Developments in Critical Disability Studies: Implications for research and theory

Setting the context …………….

I have been trying recently to articulate what could be meant by a critical disability studies approach. My recent book (Disability Studies: an interdisciplinary introduction, Sage 2011) and a forthcoming paper (with Helen Meekosha, Critical disability studies: A review essay, for Critical Sociology), account for this emerging trans-disciplinary space through reference to a number of emerging insights including theorizing through materialism; bodies that matter; inter/transectionality; Global disability studies and self and Other. Many of these insights are developed further; by authors in a book I have edited with Bill Hughes and Lenny Davis (Disability and Social Theory, Palgrave McMillan, due late 2011).
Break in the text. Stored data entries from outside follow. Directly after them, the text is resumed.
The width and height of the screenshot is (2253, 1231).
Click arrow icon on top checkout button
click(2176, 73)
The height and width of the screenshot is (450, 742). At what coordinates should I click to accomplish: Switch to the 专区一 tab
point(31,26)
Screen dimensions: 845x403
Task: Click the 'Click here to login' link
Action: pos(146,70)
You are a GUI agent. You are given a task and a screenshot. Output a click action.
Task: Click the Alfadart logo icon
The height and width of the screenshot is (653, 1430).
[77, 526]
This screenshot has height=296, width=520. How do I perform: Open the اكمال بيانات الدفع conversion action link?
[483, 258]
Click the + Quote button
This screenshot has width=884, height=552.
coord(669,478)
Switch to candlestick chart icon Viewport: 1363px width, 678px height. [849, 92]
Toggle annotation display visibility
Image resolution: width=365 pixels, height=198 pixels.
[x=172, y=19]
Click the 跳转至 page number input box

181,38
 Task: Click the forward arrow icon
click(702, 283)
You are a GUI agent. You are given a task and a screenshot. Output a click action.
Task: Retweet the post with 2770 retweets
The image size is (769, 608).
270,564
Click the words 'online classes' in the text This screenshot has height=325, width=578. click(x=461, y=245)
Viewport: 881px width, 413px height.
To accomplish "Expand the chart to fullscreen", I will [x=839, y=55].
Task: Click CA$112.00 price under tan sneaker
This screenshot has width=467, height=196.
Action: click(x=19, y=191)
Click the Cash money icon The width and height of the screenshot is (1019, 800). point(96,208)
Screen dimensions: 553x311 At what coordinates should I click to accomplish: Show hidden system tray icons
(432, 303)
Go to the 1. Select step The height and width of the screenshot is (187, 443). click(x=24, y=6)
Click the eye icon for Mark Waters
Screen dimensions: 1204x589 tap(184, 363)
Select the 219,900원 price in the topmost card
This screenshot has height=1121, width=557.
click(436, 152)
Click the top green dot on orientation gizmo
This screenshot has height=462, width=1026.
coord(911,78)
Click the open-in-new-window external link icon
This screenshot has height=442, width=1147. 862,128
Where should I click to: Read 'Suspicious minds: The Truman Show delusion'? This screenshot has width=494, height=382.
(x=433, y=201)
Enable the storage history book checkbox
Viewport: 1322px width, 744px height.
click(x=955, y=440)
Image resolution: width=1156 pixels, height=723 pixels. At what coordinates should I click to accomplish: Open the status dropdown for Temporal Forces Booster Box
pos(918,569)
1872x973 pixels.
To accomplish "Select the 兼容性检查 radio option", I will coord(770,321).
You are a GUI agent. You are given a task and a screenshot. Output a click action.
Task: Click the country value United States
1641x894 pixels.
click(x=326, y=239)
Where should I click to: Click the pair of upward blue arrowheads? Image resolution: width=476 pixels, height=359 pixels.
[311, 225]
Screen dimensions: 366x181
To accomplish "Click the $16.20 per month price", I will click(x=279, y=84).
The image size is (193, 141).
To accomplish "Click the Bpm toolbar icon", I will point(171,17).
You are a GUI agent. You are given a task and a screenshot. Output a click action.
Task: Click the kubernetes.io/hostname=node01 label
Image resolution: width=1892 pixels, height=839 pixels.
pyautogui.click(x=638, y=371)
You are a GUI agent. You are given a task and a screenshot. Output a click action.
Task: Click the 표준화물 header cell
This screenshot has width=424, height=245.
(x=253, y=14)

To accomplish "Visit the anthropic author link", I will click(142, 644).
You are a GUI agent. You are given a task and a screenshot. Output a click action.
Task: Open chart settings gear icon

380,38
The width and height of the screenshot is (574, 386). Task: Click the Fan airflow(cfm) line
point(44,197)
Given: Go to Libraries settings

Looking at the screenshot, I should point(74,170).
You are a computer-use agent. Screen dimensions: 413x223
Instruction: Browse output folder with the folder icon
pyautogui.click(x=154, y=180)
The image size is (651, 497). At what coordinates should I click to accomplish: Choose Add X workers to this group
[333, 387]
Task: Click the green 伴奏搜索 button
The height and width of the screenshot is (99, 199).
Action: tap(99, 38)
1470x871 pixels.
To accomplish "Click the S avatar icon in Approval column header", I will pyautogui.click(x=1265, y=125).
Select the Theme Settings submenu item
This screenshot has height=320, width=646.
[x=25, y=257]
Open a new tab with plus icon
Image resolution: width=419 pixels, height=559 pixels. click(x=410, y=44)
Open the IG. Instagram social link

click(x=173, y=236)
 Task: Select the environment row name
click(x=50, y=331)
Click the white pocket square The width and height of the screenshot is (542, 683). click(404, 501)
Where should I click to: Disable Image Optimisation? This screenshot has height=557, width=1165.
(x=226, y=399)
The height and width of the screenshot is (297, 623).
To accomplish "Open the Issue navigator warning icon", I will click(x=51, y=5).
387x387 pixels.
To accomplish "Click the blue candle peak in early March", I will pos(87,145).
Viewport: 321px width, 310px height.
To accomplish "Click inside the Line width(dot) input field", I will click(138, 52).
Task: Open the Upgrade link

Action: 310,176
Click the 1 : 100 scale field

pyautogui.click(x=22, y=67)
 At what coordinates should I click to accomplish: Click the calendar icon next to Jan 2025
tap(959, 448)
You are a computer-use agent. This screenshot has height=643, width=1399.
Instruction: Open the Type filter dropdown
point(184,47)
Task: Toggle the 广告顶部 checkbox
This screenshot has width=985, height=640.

In this session I want to briefly dis/entangle some themes of critical disability studies and their implications for disability studies and research. While we may well start with disability I will suggest that we should never end with it as we learn from other transformative arenas including feminist, critical race and queer theories. Some questions to address during the session could be:

• Is there such a thing as critical disability studies and what, indeed, makes something critical?

• Does critical disability studies capture what Tanya Tichkosky has termed the becoming crisis in disability studies?

• Might critical disability studies be an appropriate location for Australian disability studies researchers to occupy given the hitherto dominance of Anglo-American models of disability theory and research articulated by such scholars as Helen Meekosha and Margrit Shildrick?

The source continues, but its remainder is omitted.